Mar 16, 2006 20:04
I kid you not, we saw and heard real live Italians use the phrases "Mamma Mia" and "Ooh la la" in real live conversation. It's on a par with hearing Minnesotans and North Dakotans use the phrase "you betcha" in real live conversation, but I'm starting to become inured to that. (If you were offended by the movie Fargo, it might be because there was some truth to it, K? You DO talk like that.)

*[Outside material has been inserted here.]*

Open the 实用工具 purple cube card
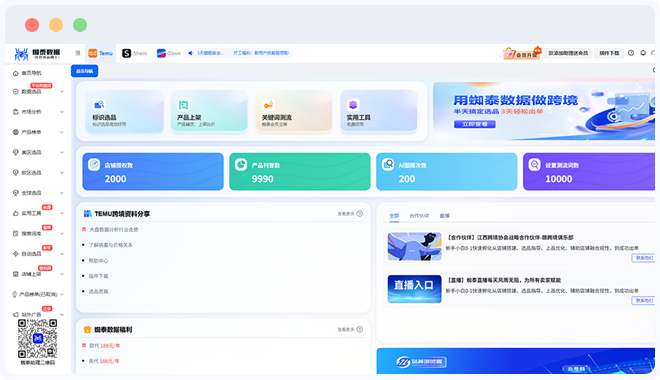 (379, 111)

So we think that we saw the Italian version of The Daily Show. It was on in the corner of this little local bar that we went to for pizza, and on it there was news footage of several burning cars in Milan, at least one of which appeared to have been a police car. So here are several minutes of all these cars engulfed in flames, panicked crowds, sirens, shouting and frantic camerawork with March 11, 2006 datestamped on the bottom of the screen when all of a sudden the scene switches to a news desk, two news anchors, and a full-grown man dressed like a little chick bouncing around them. "Tweet! Tweet! TweeT" Who needs to discuss what appears to be a homegrown terrorist incident when you can put a man in a chicken suit? Surely something was lost in the translation, but I nearly fell off my chair laughing. My brilliant husband pointed out that it was probably some satirical comment about bird flu, but I was highly entertained even without the context.

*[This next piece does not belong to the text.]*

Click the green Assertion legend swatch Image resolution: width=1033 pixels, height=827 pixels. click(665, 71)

Italy is freaking amazing. I was so underdressed for Rome though - omigod. Where o where is my Armani. I showed up in my el cheapo Famous Footwear brown shoes - just nondescript Merrell knock-offs I wear in lieu of boots that I thought would be good to hike in - and I literally couldn't even make myself go into the Ferragamo store because I was embarrassed by what I had on my feet. At least I had my sexy coat that I paid way too much for, but other than that, my only consolation the whole trip was that at least I wasn't wearing bright white tennis shoes. Nonetheless, anyone who did speak to me who did speak any English immediately assumed that I was foreign. Guess the blond hair and freckles gave me away as being derived from a different gene pool. That definitely didn't happen in Finland last summer, where everyone assumed I was a local - which I was, just several generations removed.

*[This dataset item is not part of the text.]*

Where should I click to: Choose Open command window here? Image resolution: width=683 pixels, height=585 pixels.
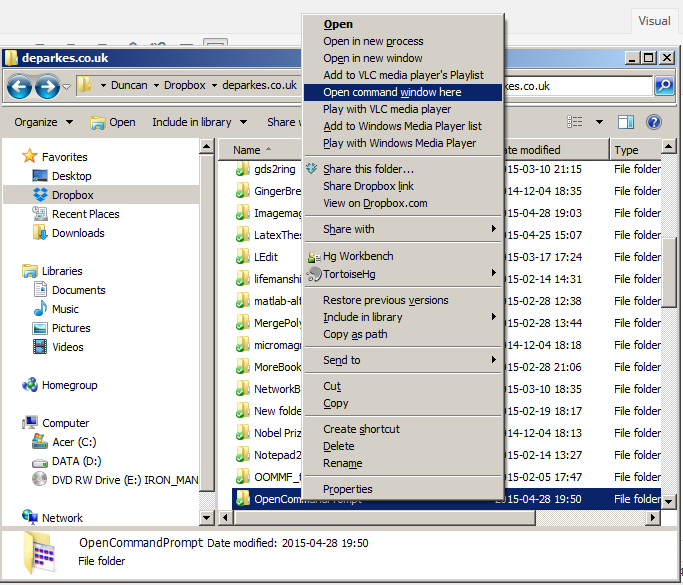tap(392, 92)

So what is it with Italian drivers? The lines on the road are just there for decoration, apparently. We're tooling down the A1 toward Rome, and there are not one, not two, but three cars ahead of us that are happily straddling the lane marker for at least a couple of miles, just because they can. What - they pay taxes on the whole road so they might as well use all of it?
I absolutely loved what little I saw of Italy, though - wonderful people, wonderful cities and countryside, wonderful food - can't wait to go back and would do a Frances Mayes if it weren't for the money thing and the scorpions thing. (Yes, I'm a wimp.)